The answer must be every line from the listing that holds the string "under".

-- Opening Marker --

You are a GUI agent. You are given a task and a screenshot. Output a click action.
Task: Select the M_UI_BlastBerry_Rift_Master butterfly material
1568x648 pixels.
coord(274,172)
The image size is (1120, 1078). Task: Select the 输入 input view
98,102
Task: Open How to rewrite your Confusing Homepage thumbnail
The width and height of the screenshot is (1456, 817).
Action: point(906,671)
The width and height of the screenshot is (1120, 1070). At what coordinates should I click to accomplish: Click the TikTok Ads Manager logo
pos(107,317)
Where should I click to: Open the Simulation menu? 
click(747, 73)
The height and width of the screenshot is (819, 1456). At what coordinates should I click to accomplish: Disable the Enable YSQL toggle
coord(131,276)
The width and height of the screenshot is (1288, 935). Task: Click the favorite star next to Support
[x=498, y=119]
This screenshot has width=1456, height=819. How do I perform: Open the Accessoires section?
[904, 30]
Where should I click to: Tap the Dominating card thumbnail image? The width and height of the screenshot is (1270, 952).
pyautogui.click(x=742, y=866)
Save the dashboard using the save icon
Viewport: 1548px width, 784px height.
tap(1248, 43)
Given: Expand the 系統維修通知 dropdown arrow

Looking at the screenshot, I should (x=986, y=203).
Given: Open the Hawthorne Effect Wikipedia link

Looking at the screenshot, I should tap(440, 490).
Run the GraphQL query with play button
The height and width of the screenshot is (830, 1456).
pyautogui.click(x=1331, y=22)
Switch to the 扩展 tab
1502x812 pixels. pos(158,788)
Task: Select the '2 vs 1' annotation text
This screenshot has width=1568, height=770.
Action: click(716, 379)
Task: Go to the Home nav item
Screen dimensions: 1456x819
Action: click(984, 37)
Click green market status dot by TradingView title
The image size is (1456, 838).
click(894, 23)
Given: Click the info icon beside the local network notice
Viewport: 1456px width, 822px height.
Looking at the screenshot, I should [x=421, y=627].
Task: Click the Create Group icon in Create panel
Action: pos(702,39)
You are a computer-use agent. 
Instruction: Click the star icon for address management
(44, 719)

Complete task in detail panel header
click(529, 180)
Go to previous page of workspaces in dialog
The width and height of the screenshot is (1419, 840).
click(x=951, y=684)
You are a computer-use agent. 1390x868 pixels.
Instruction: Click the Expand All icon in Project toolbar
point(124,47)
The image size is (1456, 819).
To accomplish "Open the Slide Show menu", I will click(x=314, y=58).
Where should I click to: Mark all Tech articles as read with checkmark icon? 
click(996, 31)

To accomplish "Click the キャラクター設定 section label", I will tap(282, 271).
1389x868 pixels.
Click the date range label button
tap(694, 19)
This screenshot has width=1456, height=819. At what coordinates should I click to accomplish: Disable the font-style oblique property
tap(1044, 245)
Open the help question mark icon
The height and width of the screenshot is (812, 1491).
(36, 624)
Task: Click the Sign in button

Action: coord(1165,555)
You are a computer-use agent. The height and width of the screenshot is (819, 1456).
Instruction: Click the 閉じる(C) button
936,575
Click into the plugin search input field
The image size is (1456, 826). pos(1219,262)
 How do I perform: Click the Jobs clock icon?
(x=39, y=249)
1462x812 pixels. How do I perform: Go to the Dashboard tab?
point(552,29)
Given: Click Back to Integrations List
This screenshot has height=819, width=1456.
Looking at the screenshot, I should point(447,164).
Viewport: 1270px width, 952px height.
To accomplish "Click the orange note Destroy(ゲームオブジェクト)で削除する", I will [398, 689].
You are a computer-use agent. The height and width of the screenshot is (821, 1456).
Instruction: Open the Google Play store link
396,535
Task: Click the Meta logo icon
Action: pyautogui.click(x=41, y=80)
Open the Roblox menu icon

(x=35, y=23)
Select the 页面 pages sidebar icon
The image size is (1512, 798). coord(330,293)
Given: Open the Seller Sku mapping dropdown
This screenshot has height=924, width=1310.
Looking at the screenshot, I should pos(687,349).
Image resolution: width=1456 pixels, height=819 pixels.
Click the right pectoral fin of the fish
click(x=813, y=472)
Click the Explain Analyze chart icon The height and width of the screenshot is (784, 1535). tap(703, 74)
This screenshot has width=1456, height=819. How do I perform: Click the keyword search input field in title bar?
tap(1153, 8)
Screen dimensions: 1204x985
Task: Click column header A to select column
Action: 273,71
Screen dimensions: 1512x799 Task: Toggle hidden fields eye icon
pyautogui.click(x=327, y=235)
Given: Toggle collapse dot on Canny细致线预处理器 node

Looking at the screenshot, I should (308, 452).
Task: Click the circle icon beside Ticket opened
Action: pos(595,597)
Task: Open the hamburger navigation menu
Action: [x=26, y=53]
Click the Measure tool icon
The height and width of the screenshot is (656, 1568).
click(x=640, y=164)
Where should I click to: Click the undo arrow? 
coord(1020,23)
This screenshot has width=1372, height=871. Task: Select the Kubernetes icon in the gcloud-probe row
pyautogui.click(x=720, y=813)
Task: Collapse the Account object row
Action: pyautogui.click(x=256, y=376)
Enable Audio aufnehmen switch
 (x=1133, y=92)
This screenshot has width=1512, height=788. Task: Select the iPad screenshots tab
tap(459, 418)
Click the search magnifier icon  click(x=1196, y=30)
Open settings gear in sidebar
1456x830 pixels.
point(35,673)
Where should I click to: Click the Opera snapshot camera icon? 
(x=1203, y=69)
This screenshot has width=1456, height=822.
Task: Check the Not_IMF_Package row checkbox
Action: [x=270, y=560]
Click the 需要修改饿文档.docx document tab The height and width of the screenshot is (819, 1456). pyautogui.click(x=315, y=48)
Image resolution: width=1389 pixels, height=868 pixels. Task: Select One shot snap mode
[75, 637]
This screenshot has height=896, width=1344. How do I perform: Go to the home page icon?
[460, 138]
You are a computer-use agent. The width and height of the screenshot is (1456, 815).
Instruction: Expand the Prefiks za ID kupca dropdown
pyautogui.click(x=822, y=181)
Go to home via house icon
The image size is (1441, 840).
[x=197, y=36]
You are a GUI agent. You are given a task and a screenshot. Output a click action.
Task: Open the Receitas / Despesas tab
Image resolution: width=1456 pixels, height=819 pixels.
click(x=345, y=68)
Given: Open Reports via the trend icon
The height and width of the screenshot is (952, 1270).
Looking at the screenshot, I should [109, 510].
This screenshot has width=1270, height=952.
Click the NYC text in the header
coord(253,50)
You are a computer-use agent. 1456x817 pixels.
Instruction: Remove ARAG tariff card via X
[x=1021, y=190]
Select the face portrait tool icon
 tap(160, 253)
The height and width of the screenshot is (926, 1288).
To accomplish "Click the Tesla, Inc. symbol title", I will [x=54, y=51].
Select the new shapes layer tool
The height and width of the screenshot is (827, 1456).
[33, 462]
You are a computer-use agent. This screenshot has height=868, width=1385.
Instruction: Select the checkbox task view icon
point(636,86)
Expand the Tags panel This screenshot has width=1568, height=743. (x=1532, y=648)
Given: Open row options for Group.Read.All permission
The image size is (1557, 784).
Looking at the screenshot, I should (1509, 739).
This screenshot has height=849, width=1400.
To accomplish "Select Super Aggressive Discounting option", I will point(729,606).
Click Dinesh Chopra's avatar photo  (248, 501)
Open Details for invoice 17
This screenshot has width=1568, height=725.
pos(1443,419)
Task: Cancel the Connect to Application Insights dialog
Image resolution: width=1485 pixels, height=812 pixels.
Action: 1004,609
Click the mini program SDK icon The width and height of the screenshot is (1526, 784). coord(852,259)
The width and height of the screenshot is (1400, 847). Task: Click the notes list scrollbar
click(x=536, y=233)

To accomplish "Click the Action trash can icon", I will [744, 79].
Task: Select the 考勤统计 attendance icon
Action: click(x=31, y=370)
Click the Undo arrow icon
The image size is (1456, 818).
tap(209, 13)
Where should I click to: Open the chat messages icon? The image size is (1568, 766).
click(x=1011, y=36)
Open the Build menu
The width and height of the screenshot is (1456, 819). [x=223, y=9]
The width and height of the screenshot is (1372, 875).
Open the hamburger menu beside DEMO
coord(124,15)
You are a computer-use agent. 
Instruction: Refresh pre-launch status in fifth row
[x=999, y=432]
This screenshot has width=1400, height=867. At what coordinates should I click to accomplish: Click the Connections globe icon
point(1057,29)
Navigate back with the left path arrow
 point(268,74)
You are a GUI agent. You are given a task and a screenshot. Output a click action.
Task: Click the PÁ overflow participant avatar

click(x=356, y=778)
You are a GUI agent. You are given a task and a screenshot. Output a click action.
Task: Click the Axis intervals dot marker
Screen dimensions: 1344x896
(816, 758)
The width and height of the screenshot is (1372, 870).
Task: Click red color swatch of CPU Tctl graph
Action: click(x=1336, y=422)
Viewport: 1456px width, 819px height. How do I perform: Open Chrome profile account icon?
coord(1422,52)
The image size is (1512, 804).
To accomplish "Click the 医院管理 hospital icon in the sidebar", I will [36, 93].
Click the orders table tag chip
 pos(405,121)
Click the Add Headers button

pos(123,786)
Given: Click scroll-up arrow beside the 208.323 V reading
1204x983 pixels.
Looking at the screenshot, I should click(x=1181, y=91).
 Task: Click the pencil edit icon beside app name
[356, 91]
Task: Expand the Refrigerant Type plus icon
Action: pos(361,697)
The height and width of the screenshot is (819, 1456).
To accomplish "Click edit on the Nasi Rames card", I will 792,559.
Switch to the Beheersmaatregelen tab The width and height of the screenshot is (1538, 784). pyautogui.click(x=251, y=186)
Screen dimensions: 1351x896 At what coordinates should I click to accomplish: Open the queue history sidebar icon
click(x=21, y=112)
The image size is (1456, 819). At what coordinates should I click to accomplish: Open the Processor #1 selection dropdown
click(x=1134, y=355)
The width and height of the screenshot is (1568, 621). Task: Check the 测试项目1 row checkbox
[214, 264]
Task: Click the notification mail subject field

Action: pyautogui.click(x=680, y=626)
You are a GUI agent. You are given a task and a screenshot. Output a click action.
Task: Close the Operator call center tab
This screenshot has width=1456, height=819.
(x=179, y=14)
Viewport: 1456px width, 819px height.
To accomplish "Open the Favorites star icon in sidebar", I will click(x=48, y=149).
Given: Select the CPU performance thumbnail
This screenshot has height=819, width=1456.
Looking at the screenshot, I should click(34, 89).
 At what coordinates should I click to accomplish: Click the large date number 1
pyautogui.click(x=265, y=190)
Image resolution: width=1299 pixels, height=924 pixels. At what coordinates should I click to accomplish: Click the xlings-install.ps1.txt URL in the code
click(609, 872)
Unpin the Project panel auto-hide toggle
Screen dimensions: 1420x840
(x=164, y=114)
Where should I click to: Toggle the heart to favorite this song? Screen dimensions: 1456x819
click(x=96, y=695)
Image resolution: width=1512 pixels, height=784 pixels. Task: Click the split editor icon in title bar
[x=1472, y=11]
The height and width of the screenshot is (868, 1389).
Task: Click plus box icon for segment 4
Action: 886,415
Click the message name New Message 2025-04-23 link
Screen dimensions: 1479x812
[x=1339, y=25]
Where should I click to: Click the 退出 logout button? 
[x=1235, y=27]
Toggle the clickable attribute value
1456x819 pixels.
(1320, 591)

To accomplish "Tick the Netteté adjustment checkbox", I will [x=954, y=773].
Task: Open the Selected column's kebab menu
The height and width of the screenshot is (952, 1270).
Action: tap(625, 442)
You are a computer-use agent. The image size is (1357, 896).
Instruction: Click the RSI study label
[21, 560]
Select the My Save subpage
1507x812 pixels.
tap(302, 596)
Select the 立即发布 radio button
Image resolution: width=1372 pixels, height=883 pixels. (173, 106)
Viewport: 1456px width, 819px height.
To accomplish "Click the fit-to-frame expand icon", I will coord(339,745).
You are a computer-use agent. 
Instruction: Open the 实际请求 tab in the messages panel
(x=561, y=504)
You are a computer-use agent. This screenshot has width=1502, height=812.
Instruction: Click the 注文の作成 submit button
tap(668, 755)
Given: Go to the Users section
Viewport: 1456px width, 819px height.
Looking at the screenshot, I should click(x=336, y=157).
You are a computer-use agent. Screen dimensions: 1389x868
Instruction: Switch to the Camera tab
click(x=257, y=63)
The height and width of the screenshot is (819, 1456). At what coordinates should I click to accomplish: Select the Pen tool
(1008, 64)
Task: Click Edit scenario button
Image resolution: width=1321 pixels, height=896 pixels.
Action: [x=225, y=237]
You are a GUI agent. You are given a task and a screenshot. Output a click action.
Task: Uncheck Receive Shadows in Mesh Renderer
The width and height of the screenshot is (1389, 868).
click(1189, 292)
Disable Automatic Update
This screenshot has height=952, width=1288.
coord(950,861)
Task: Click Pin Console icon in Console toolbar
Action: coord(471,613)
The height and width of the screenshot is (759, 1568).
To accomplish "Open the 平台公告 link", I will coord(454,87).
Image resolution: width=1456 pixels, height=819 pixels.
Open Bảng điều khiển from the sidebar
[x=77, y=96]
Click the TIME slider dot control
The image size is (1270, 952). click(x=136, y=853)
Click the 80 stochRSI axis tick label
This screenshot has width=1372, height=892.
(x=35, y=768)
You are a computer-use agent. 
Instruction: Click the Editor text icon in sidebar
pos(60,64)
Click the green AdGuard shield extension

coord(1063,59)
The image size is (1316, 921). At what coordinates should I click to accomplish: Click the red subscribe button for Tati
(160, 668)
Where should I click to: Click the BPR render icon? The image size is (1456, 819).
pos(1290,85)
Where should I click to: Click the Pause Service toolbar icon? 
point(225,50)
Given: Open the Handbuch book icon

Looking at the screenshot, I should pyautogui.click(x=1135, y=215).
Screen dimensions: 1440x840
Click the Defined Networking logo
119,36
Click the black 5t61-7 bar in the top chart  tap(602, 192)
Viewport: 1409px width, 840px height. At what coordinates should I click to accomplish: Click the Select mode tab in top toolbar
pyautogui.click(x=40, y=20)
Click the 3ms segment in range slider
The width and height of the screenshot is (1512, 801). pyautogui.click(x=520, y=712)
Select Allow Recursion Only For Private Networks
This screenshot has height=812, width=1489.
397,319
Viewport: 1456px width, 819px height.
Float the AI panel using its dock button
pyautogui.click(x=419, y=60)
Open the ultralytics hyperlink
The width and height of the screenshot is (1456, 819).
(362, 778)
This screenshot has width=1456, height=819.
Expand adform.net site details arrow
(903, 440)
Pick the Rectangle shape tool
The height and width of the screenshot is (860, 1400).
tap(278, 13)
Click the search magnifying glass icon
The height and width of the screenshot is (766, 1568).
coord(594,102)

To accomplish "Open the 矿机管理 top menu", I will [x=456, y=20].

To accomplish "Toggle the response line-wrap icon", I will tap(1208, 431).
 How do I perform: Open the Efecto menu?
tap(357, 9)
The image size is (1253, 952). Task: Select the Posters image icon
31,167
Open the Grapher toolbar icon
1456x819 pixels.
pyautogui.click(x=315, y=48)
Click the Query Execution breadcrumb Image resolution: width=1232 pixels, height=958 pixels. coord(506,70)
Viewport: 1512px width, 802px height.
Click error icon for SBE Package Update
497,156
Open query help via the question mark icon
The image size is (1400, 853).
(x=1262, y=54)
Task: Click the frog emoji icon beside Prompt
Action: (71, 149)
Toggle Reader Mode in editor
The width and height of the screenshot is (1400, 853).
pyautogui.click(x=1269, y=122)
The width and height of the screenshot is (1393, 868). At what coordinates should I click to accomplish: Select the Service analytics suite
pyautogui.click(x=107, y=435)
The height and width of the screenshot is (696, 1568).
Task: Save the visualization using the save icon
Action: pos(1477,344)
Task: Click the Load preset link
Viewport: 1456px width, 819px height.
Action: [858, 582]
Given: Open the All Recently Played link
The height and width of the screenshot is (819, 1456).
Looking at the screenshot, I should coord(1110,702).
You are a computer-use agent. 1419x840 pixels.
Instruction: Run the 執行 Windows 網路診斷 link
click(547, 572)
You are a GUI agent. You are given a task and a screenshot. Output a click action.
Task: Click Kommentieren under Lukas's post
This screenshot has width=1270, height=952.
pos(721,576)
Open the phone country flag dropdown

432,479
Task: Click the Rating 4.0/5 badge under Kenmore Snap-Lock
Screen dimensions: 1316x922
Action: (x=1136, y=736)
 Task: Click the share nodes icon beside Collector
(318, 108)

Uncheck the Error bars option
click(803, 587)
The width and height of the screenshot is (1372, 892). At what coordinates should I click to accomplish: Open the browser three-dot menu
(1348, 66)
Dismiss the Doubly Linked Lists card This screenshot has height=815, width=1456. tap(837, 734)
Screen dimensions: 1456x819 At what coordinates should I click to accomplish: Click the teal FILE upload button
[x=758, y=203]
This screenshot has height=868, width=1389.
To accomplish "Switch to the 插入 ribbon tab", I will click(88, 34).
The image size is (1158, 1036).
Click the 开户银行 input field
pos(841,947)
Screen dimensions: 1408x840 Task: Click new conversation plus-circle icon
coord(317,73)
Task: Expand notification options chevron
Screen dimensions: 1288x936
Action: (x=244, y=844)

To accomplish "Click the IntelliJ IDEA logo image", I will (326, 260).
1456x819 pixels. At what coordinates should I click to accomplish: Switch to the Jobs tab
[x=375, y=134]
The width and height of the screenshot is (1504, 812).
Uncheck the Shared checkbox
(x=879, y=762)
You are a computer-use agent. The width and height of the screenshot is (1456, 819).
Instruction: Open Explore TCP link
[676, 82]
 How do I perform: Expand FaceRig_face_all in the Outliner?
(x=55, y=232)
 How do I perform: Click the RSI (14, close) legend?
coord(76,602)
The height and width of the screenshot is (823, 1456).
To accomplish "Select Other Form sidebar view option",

-- Closing Marker --

• _TASK RESULT_:
Task: Click Kommentieren under Lukas's post
Task: Click the Rating 4.0/5 badge under Kenmore Snap-Lock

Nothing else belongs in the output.